US Treasury Secretary Steven Mnuchin said on Thursday that the United States was ready to place further economic sanctions on Turkey if detained American pastor Andrew Brunson is not released.

"We have more that we are planning to do if they don’t release him quickly," Mnuchin said during a meeting of President Donald Trump's cabinet.

Washington and Ankara have exchanged tit-for-tat tariffs in Trump's attempt to persuade President Recep Tayyip Erdogan to give up Brunson, who denies charges that he was involved in a coup attempt in Turkey two years ago.

"They have not proven to be a good friend," Trump said of Turkey during the cabinet meeting. "They have a great Christian pastor there. He's an innocent man."

In addition to its decision to ramp up tariffs on imports of Turkish steel and aluminium, the Trump administration imposed sanctions on two top officials in Erdogan’s cabinet earlier this month as part of its efforts to pressure Ankara into freeing Brunson.
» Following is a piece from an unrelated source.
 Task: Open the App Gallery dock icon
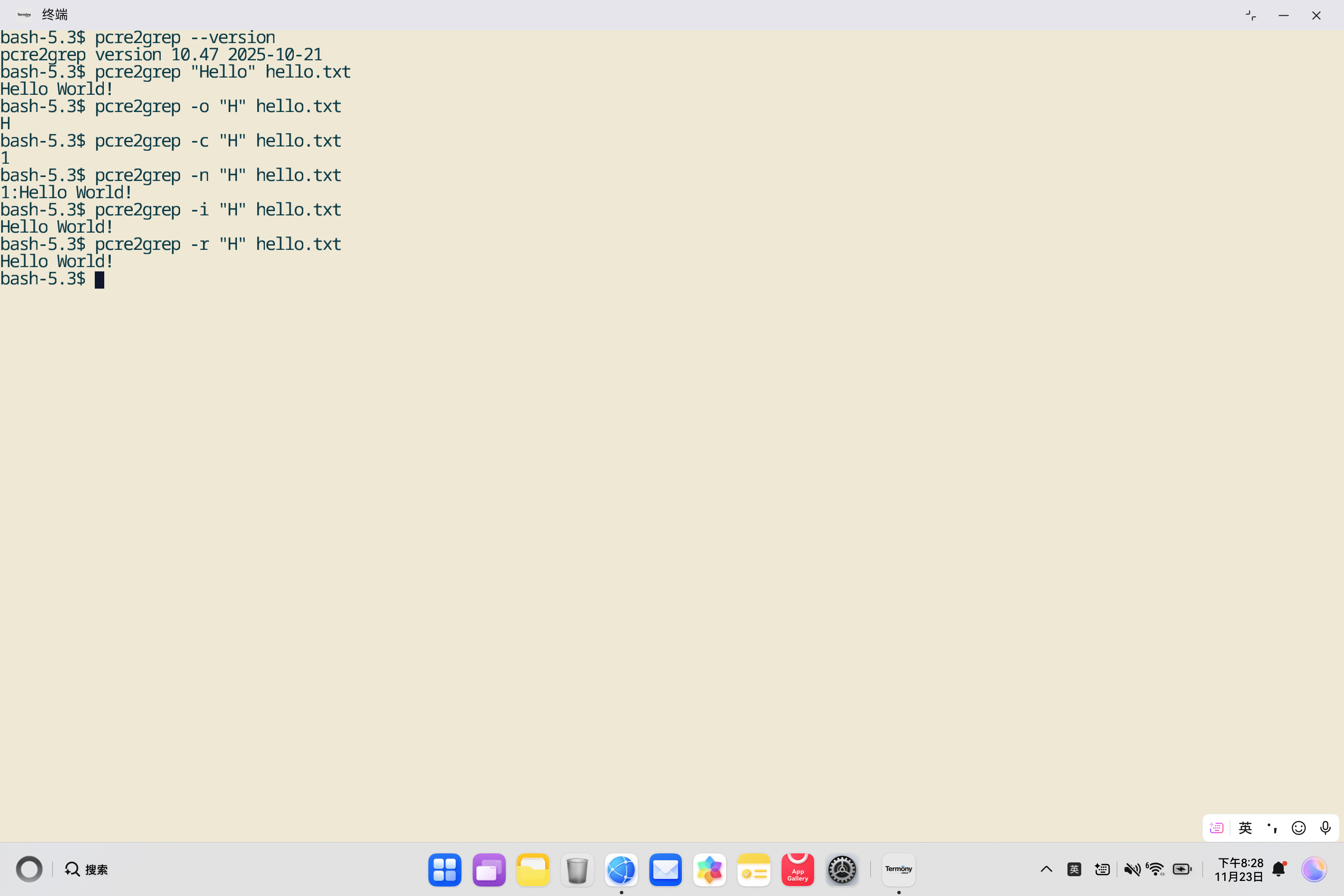(x=797, y=870)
US sanctions and tariffs have contributed to a tumble in the Turkish lira, which dropped in value to 5.86 to the dollar on Friday following Mnuchin's warning. 

Turkish Foreign Minister Mevlut Cavusoglu said on Thursday that solving the rift with the US is not difficult.
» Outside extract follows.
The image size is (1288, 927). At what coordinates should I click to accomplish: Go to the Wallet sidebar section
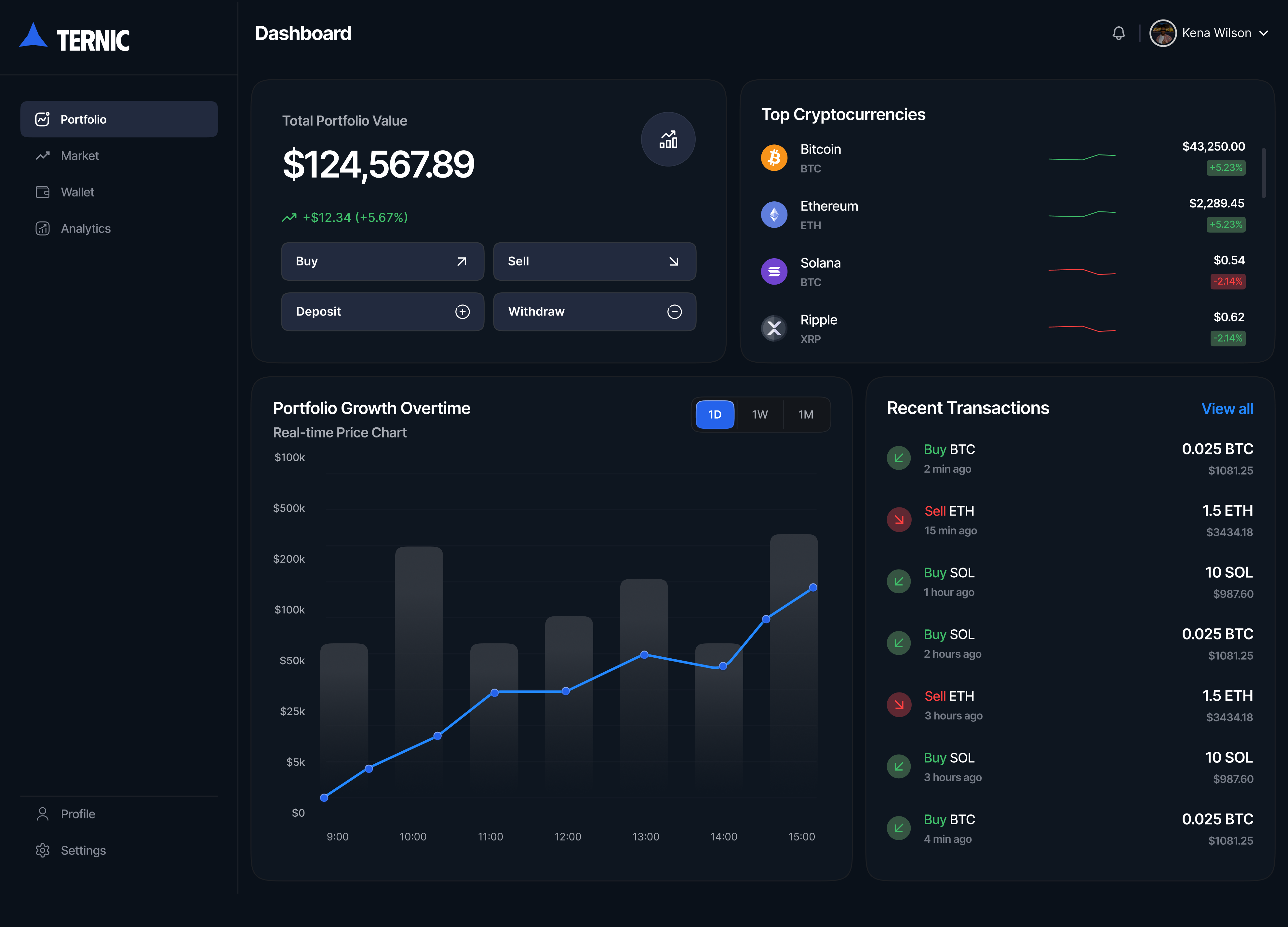pos(77,192)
"We can solve issues with the United States very easily, but not with the current approach," Cavusoglu told a news conference.


Turkey’s currency and debt crisis has been years in the making

Finance Minister Berat Albayrak assured international investors on Thursday that Turkey would emerge stronger from its currency crisis, insisting its banks were healthy and signalling it could ride out the dispute with the United States.

In a conference call with thousands of investors and economists, Albayrak - who is Erdogan's son-in-law, said Turkey fully understood and recognised all of its domestic challenges, but was dealing with what he described as a market anomaly.

He also played down US tariffs on imports of Turkish metals.

Many countries have been the target of similar US trade measures, Albayrak said, and Turkey would navigate this period with other parties such as Germany, Russia and China.

Turkey, he said, has no plans to seek help from the International Monetary Fund or impose capital controls to stop money flowing abroad in response to the recent collapse of its lira currency.

Erdogan has called for a boycott of US electronic goods and Turkish media has given extensive coverage to anti-US protests, including videos circulating on social media showing Turks apparently burning dollar bills and destroying iPhones.